PROBLEM REQUIREMENTS:
Go through the listing below from the line containing "Task: Switch to the C-D cities tab" to its last line, retyping each line exactly and nothing else.

DATA EXCERPTS:

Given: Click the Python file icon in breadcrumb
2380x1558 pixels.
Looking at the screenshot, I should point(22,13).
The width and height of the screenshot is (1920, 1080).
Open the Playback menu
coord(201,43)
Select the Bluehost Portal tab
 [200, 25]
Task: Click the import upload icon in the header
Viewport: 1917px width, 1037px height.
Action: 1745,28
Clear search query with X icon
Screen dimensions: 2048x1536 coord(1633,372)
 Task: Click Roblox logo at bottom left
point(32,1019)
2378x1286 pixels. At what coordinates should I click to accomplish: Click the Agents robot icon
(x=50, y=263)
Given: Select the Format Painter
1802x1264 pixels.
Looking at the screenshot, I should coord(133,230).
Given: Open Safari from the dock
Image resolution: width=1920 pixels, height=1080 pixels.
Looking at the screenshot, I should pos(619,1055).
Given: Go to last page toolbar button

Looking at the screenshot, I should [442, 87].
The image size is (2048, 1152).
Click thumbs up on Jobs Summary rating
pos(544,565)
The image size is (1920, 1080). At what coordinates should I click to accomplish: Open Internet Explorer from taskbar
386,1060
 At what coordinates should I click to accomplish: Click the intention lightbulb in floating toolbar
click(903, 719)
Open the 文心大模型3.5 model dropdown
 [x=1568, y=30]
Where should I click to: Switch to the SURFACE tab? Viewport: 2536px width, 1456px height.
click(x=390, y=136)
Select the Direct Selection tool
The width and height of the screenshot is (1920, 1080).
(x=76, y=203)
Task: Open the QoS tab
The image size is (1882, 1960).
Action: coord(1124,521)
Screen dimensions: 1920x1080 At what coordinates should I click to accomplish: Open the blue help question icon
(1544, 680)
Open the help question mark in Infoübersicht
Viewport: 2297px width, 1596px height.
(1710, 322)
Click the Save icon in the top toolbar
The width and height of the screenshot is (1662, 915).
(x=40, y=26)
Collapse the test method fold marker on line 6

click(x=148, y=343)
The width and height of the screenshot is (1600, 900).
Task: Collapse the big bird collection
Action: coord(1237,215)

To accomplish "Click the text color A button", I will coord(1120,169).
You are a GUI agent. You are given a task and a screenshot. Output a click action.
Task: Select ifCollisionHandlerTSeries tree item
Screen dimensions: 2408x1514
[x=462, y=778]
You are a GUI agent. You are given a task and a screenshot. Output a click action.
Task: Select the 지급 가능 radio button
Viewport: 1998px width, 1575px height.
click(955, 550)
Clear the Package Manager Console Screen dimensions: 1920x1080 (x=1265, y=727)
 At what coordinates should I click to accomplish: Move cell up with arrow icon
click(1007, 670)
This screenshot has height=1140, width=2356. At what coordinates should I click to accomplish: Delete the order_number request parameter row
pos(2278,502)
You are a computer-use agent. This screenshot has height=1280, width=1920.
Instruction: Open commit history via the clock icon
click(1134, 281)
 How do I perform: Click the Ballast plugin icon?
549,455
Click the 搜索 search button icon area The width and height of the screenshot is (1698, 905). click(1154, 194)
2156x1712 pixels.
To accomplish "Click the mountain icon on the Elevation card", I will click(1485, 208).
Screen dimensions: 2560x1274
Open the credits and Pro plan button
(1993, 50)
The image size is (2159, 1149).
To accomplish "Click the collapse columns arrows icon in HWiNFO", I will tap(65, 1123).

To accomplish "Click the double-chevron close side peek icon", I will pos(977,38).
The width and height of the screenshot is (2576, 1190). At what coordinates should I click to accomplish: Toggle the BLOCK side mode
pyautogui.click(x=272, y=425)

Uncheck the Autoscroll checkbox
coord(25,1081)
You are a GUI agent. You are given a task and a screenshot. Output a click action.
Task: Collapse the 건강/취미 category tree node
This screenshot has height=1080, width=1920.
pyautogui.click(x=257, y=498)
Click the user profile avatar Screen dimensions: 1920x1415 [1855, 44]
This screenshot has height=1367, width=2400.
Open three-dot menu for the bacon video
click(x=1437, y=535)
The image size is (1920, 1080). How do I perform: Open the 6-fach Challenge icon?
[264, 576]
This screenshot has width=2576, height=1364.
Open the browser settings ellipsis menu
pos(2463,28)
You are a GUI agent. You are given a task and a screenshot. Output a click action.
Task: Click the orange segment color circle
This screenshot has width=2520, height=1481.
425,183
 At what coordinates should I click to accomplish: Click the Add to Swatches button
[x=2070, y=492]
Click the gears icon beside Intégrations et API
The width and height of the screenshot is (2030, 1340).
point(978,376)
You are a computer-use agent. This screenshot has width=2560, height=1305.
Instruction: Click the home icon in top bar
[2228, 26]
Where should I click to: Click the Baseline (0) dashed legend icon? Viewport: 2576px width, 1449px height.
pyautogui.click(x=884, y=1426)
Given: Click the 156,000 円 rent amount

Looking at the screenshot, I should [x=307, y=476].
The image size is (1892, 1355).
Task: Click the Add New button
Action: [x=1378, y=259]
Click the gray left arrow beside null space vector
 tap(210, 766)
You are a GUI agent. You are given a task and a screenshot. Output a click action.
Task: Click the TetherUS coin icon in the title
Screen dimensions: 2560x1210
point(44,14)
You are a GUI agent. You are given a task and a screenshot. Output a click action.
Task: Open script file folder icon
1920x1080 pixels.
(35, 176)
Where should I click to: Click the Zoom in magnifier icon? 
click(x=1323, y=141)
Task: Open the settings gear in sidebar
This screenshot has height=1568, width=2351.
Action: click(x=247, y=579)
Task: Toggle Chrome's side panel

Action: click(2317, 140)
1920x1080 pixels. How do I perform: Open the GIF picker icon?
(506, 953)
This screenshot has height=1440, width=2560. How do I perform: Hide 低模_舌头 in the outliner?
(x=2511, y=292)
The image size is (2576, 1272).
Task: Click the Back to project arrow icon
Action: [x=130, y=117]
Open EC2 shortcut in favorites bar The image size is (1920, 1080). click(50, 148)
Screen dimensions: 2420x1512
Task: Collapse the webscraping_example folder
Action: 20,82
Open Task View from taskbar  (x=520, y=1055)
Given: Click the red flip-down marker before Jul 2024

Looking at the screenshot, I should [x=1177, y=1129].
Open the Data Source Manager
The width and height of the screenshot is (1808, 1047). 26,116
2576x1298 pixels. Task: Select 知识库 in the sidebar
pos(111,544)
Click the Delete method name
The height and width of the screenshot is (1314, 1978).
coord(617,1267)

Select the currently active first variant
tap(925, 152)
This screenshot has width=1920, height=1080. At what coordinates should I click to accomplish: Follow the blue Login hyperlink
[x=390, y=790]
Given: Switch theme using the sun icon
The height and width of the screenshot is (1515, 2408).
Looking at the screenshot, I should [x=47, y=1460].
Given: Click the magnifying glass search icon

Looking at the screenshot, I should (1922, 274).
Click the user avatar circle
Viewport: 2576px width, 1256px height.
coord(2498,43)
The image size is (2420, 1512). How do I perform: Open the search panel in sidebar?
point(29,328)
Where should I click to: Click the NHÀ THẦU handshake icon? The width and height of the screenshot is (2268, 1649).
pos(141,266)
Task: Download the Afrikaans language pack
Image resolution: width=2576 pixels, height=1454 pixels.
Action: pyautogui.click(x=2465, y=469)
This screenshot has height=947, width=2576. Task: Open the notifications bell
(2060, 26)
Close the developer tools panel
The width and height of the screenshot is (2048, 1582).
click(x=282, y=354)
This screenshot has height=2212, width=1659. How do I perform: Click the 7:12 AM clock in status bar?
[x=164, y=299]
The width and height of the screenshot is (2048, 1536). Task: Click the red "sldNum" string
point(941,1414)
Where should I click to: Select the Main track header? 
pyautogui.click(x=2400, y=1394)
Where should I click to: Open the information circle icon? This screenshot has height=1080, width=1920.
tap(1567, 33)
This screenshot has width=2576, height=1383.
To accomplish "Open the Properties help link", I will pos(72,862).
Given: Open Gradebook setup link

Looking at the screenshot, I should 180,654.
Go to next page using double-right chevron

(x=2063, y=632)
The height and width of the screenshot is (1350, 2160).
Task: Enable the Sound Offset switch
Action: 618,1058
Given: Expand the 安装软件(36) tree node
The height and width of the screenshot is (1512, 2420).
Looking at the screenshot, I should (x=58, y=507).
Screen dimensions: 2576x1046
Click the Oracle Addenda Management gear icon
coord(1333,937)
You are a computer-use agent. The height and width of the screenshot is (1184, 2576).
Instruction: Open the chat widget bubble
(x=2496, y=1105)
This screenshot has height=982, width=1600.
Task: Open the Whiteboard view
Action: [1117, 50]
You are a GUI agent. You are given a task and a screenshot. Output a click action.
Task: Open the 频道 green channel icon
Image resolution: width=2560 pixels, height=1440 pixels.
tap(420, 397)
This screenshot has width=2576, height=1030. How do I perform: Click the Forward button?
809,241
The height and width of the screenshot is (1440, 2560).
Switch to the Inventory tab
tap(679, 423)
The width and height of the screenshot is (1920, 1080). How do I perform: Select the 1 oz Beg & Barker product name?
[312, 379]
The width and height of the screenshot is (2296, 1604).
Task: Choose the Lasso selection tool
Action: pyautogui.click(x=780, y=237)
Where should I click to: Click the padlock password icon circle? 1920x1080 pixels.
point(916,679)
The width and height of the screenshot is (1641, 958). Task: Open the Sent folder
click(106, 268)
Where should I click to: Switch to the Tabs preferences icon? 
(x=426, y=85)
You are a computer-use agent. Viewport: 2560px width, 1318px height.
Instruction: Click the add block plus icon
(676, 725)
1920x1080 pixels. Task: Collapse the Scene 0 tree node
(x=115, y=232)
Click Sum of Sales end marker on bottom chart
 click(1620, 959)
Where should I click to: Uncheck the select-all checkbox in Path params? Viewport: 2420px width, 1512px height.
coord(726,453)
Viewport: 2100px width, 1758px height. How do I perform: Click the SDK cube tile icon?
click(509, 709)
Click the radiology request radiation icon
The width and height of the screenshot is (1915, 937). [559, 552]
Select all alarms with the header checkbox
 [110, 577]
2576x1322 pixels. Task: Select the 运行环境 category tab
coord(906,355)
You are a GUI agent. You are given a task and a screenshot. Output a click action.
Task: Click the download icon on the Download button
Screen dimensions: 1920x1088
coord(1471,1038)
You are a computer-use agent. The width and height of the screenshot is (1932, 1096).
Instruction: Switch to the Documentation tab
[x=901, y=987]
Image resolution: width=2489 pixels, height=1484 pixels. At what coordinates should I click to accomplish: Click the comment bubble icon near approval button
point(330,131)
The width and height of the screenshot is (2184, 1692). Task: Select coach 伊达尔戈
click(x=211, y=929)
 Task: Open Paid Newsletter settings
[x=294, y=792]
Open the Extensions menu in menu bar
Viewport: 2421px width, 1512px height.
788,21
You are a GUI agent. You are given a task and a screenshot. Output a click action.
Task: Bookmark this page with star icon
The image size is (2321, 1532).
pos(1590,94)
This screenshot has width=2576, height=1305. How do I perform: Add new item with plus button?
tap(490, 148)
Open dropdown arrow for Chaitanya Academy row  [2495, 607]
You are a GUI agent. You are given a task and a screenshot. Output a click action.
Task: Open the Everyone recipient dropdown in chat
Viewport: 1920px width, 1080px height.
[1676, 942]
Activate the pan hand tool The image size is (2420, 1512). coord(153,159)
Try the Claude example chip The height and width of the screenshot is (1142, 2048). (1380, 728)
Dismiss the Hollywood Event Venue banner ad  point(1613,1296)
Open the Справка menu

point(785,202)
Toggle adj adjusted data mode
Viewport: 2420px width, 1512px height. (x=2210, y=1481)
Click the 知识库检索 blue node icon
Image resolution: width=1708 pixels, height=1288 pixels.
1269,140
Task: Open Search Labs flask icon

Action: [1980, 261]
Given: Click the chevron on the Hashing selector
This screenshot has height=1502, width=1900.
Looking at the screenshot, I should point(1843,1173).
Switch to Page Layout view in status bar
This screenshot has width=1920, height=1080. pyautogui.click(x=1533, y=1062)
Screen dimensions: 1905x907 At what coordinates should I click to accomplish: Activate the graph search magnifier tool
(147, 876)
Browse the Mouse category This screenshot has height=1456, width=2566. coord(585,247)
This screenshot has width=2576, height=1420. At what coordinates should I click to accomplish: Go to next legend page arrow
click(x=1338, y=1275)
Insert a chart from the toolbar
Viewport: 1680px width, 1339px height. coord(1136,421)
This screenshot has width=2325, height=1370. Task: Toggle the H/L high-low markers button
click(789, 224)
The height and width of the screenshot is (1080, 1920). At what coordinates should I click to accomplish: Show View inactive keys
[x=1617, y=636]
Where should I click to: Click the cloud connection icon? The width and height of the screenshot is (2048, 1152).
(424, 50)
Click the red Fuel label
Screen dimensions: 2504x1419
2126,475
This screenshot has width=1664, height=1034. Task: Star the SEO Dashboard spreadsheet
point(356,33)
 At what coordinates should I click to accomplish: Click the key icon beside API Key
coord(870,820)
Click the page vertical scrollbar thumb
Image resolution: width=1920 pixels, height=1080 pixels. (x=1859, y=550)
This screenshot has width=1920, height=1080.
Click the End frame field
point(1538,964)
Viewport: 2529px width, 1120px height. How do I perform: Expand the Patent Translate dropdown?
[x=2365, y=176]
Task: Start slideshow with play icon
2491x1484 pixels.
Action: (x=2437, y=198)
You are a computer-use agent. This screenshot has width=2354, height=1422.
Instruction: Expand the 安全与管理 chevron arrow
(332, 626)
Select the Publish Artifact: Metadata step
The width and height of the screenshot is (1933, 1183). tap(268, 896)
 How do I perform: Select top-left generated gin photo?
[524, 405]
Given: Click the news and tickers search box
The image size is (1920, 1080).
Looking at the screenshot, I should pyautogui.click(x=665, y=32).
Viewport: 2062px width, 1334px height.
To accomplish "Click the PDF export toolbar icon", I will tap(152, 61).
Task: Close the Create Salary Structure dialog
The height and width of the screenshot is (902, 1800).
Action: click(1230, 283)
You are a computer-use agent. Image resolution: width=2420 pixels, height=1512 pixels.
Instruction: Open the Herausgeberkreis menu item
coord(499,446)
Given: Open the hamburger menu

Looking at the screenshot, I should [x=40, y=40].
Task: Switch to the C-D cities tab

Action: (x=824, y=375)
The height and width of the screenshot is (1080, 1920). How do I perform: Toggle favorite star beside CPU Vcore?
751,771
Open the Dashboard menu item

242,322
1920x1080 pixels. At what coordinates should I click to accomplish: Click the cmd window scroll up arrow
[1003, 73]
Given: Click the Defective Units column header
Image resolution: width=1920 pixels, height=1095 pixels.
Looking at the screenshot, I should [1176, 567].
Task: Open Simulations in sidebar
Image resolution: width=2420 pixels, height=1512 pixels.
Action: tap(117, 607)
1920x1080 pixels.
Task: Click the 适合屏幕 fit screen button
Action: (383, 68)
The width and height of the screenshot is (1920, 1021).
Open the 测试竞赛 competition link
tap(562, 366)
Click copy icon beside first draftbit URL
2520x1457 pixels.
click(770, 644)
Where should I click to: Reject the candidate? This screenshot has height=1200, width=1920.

SOLUTION:
Task: Switch to the C-D cities tab

Action: (x=824, y=375)
The height and width of the screenshot is (1080, 1920). How do I perform: Toggle favorite star beside CPU Vcore?
751,771
Open the Dashboard menu item

242,322
1920x1080 pixels. At what coordinates should I click to accomplish: Click the cmd window scroll up arrow
[1003, 73]
Given: Click the Defective Units column header
Image resolution: width=1920 pixels, height=1095 pixels.
Looking at the screenshot, I should [1176, 567].
Task: Open Simulations in sidebar
Image resolution: width=2420 pixels, height=1512 pixels.
Action: tap(117, 607)
1920x1080 pixels.
Task: Click the 适合屏幕 fit screen button
Action: (383, 68)
The width and height of the screenshot is (1920, 1021).
Open the 测试竞赛 competition link
tap(562, 366)
Click copy icon beside first draftbit URL
2520x1457 pixels.
click(770, 644)
Where should I click to: Reject the candidate? This screenshot has height=1200, width=1920.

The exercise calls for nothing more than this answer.